Wildcat! Wildcat! is the name of a new band that just released their first EP, which consists of four beautifully constructed songs.
“The Chief” leads you into the album with a swanky beat, accompanied by a simple piano playing in the background. Right away, you’ll notice that these songs contain few lyrics; they aren’t trying to cram in as many words as possible. Rather, they let their voices stretch out the words, letting them ring out and fade away into the melody. I’ve always had a fond appreciation of these sorts of songs. The song ends with a saxophone solo that comes into the foreground, allowing the voices to be the background accompaniment.
When I first heard “Garden Grays,” I immediately thought of skipping through a field of flowers. The song narrates the process of growing older, emotionally pleading to the listener to “play while you’re still young.” The words themselves are barely audible; sometimes they are just reduced to incomprehensible humming, but this band manages to bring their voices together harmoniously, creating a balance that is surprisingly maintained through all of their songs. The bridge is definitely the best part of the song, and the anticipation build-up to it is a single drumbeat and a few piano chords. The very last line of lyrics is again, the half-haunting, half-thought-provoking phrase, “play while you’re still young,” ringing in your ears. While this wasn’t the first song to draw me to the album, I do believe that it’s become my favorite.
“Mr.

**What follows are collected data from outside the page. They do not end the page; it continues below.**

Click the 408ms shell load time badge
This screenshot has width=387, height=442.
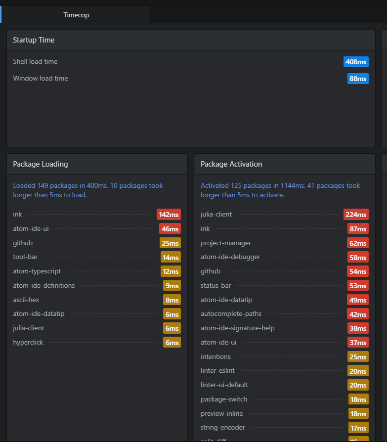(356, 62)
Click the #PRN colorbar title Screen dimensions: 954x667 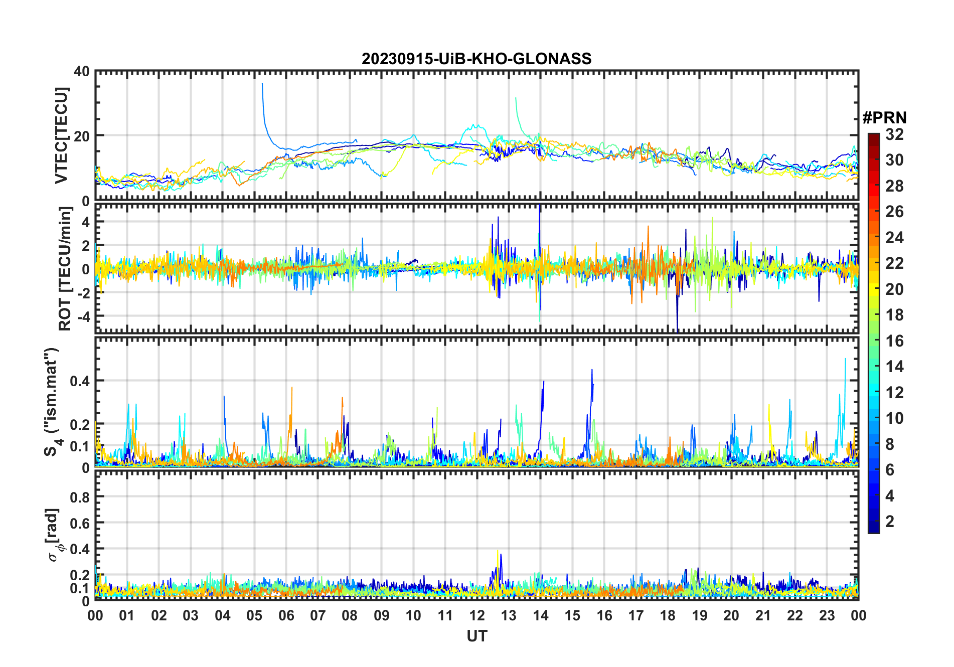[x=884, y=118]
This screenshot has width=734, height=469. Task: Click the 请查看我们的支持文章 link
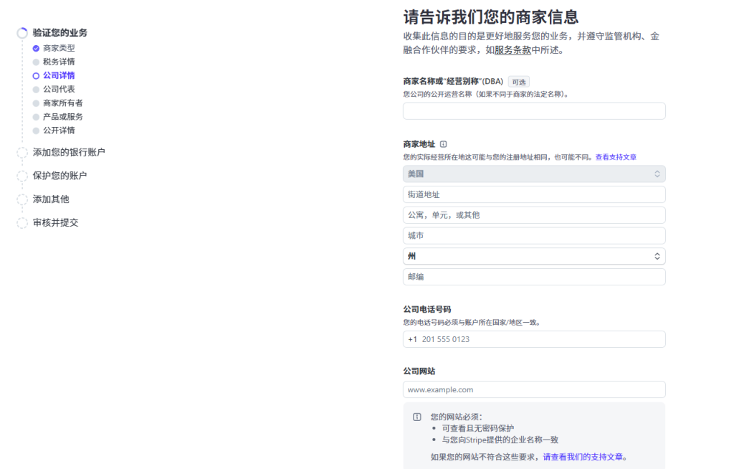[x=585, y=457]
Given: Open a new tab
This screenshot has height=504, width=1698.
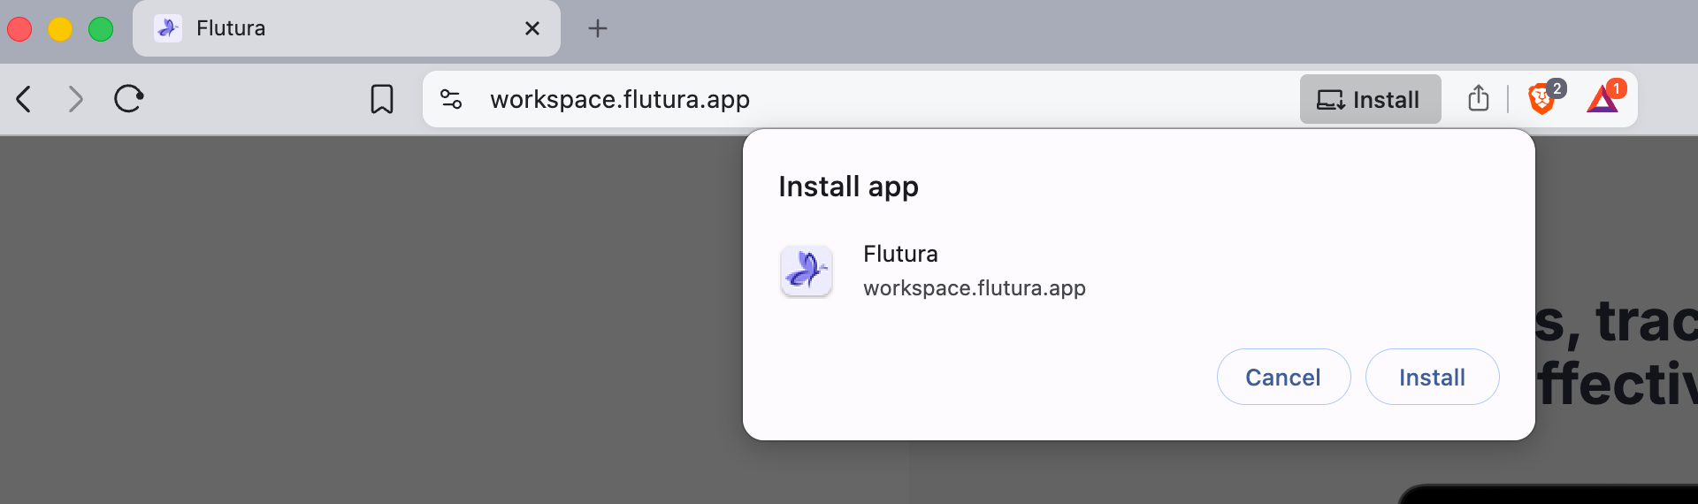Looking at the screenshot, I should point(598,28).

Quiche” is actually the very first song I heard from Wildcat! Wildcat!, and led me to fall in love with this trio of guys. Smooth electric piano notes mesh with a tambourine that climaxes at the introduction of voices. The lyrics are persistent; “it’s another lonely day” echoes throughout the entire song; the words run into each other line after line. It’s the sort of song that is best sung swaying back and forth in your room, with your eyes closed.
The EP closes with “Please & Thank You,” which is filled with mysterious lyrics and ringing piano notes. Let the thrashes of synth pervade your eardrums; the introduction generates an unprecedented sensation of suspense, allowing an almost psychedelic groove to take over.
The entire album reminds me of lullabies. The album cover is even hallucinatory and trippy, depicting an individual falling through the air or doing some sort of backflip. It’s simple and makes people wonder. I recommend sampling Wildcat! Wildcat! when you’re intent on slowing down your heartbeat. This music is perfect for when you’re chilling on your carpet, closing your eyes while lying back on your bed, driving to school in the rain, looking to concentrate on your studies, or reflecting late at night.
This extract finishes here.